START Data to process

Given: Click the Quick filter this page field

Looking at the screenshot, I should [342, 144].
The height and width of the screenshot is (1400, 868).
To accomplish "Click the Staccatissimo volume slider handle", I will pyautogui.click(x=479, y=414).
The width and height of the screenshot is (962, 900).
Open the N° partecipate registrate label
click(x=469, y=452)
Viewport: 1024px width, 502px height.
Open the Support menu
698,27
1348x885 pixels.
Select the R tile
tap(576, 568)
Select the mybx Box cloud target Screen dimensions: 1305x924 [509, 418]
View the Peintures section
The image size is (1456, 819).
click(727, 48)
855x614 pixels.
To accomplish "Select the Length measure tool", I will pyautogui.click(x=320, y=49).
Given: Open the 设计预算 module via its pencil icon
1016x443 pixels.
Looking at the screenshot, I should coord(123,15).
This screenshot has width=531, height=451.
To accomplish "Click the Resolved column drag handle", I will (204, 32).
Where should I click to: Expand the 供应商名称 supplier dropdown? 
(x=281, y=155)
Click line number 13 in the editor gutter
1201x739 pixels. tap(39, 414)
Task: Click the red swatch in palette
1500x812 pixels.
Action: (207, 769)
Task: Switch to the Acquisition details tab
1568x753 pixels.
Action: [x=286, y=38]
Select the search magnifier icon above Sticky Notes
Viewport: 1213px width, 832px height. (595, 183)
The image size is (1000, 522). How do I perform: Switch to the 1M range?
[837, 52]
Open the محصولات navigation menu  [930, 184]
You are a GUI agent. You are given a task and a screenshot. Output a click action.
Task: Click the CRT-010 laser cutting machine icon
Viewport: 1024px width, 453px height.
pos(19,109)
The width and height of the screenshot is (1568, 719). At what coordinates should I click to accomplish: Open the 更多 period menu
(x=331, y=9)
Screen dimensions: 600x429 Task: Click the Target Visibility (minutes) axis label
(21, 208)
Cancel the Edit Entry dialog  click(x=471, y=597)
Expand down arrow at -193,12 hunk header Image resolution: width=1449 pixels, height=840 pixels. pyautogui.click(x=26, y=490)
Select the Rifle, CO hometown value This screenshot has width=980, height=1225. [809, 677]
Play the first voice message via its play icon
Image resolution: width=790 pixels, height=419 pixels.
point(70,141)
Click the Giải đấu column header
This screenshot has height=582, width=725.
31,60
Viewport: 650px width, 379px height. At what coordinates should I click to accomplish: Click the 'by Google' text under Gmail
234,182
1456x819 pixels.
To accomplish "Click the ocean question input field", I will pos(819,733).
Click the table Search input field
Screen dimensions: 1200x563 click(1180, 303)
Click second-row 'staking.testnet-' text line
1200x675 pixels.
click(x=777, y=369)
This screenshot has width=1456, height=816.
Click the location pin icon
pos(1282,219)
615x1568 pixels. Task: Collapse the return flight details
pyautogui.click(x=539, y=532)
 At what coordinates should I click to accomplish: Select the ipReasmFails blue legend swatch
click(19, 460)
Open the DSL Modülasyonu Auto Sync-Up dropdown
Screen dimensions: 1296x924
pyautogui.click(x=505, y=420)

END Data to process

Give all the records again, swapping "Image resolution" for "Screen resolution" and leaving the rest unchanged.

- Solution for this exercise
Given: Click the Quick filter this page field

Looking at the screenshot, I should [342, 144].
The height and width of the screenshot is (1400, 868).
To accomplish "Click the Staccatissimo volume slider handle", I will pyautogui.click(x=479, y=414).
The width and height of the screenshot is (962, 900).
Open the N° partecipate registrate label
click(x=469, y=452)
Viewport: 1024px width, 502px height.
Open the Support menu
698,27
1348x885 pixels.
Select the R tile
tap(576, 568)
Select the mybx Box cloud target Screen dimensions: 1305x924 [509, 418]
View the Peintures section
The image size is (1456, 819).
click(727, 48)
855x614 pixels.
To accomplish "Select the Length measure tool", I will pyautogui.click(x=320, y=49).
Given: Open the 设计预算 module via its pencil icon
1016x443 pixels.
Looking at the screenshot, I should coord(123,15).
This screenshot has width=531, height=451.
To accomplish "Click the Resolved column drag handle", I will (204, 32).
Where should I click to: Expand the 供应商名称 supplier dropdown? 
(x=281, y=155)
Click line number 13 in the editor gutter
1201x739 pixels. tap(39, 414)
Task: Click the red swatch in palette
1500x812 pixels.
Action: (207, 769)
Task: Switch to the Acquisition details tab
1568x753 pixels.
Action: [x=286, y=38]
Select the search magnifier icon above Sticky Notes
Viewport: 1213px width, 832px height. (595, 183)
The image size is (1000, 522). How do I perform: Switch to the 1M range?
[837, 52]
Open the محصولات navigation menu  [930, 184]
You are a GUI agent. You are given a task and a screenshot. Output a click action.
Task: Click the CRT-010 laser cutting machine icon
Viewport: 1024px width, 453px height.
pos(19,109)
The width and height of the screenshot is (1568, 719). At what coordinates should I click to accomplish: Open the 更多 period menu
(x=331, y=9)
Screen dimensions: 600x429 Task: Click the Target Visibility (minutes) axis label
(21, 208)
Cancel the Edit Entry dialog  click(x=471, y=597)
Expand down arrow at -193,12 hunk header Screen resolution: width=1449 pixels, height=840 pixels. pyautogui.click(x=26, y=490)
Select the Rifle, CO hometown value This screenshot has width=980, height=1225. [809, 677]
Play the first voice message via its play icon
Screen resolution: width=790 pixels, height=419 pixels.
point(70,141)
Click the Giải đấu column header
This screenshot has height=582, width=725.
31,60
Viewport: 650px width, 379px height. At what coordinates should I click to accomplish: Click the 'by Google' text under Gmail
234,182
1456x819 pixels.
To accomplish "Click the ocean question input field", I will pos(819,733).
Click the table Search input field
Screen dimensions: 1200x563 click(1180, 303)
Click second-row 'staking.testnet-' text line
1200x675 pixels.
click(x=777, y=369)
This screenshot has width=1456, height=816.
Click the location pin icon
pos(1282,219)
615x1568 pixels. Task: Collapse the return flight details
pyautogui.click(x=539, y=532)
 At what coordinates should I click to accomplish: Select the ipReasmFails blue legend swatch
click(19, 460)
Open the DSL Modülasyonu Auto Sync-Up dropdown
Screen dimensions: 1296x924
pyautogui.click(x=505, y=420)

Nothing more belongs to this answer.